Most importantly, “do not stop informing us of your news continuously, so as to keep our hearts quiet.”
In the margin, warm regards were sent to his wife, his children, Abu Almana and his brother. She also added regards from various women (who might have been other sisters), and his brother-in-law.
His servant missed him greatly and in another margin, an addition included the blessing of this servant for him and his children, and the most heartfelt wishes. This servant seems to have been incredibly fond of her brother, for he sent warm regards to his son, too. He also asked the brother to write the condolence letter he had promised him in Hebrew, and to send it quickly.
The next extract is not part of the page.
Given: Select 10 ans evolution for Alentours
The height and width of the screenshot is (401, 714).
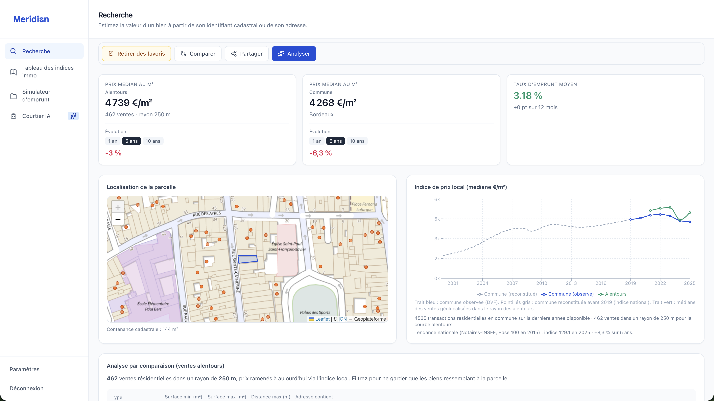Looking at the screenshot, I should [153, 141].
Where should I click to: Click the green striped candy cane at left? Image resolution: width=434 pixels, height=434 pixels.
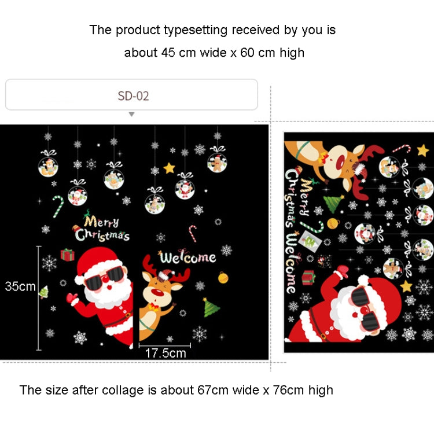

His sister also commented they were all suffering from the presence of someone’s wife, who did nothing but cry day and night.
The very end of the letter is illegible, but on the reverse side, the addressee is named with his sister’s blessing: “My brother and master Al Hassan Ali b. Hillel the Baghdadi cantor of blessed memory, from his esteemed sister, may I be an atonement for him… may the Lord give him a long life and sustain his loving kindness and faith.”
What a lovely way to bless one’s brother! ■ The writer is a professor of Jewish history at the Schechter Institute of Jewish Studies, and the academic editor of the journal Nashim.